Khan Krum was inherited from his son khan Omurtag (814-831). First of all the new ruler undertook the restoration of the Bulgarian capital Pliska which was burned down by the Roman emperor Nicephorus. After that he began a large building of new palaces, fortresses, roads and bridges.

In 816 khan Omurtag concluded a 30 year peace with the Byzantine Empire which confirmed the khan Krum's conquests in Thrace and Macedonia. Then the Bulgarian khan turned his aggressive politics to the west. He waged some wars with the Frankish kingdom and consolidated his power over Panonnia (present-day Hungary). The wars finished with a peace treaty concluded in 831 and Danube river became a border between Frankish kingdom and Bulgaria. The town of Pest (the eastern part of the present-day Budapest) was included in the borders of the Bulgarian state.

There is a large Bulgarian gold treasure from this period which has found 200 years ago in the Hungarian village of Nagy Saint Miklosh. Probably it has belonged to a Bulgarian noble who has lived in the western areas of the Bulgarian state.
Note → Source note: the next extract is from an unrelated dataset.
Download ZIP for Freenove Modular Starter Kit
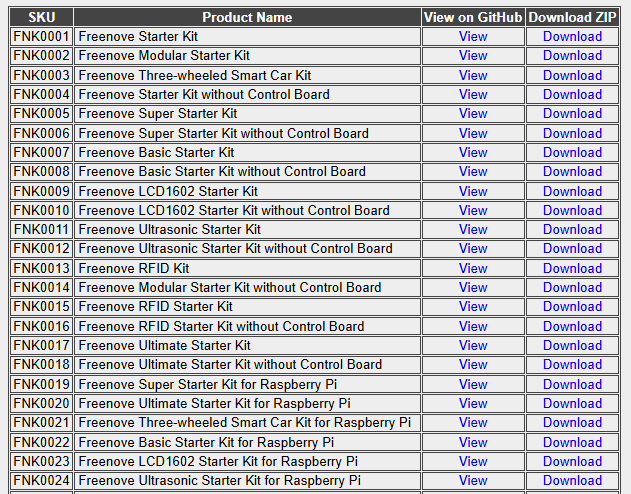click(572, 56)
Khan Omurtag accomplished very important changes in the administrative control of the state. At this time the particular Slav, Avar and other tribes had certain independence, i.e. the state was built on a federative basis. Khan Omurtag eliminated this independence and obliterated the boundaries between the tribes. He divided the country into eleven military-administrative areas and one of them was the capital Pliska. The khan appointed his trusted persons of the Bulgarian nobles to be governors of this areas. Many proto-Bulgarians, who before that lived in a narrow territory in Eastern Bulgaria, got dispersed in the new strategic centres all over the enormous country. In this way the process of population diffusion and building of the united Bulgarian nation speeded up.

The inheritors of khan Omurtag - khan Malamir (831-837) and khan Presian (837-852) renewed the expansion campaign against Byzantium. Khan Presian conquered the present-day southern Bulgarian mountains,  whole Macedonia and part of Albania. Thus at the middle of 9th century Bulgaria comprised the territories of Panonnia (present-day Hungary), Transylvania, Walachia (present-day Romania), Moldavia, Moesia, Thrace and Macedonia with their numerous inhabitants and already was European super-power. Bulgaria became the third European empire after the Roman and Frankish ones.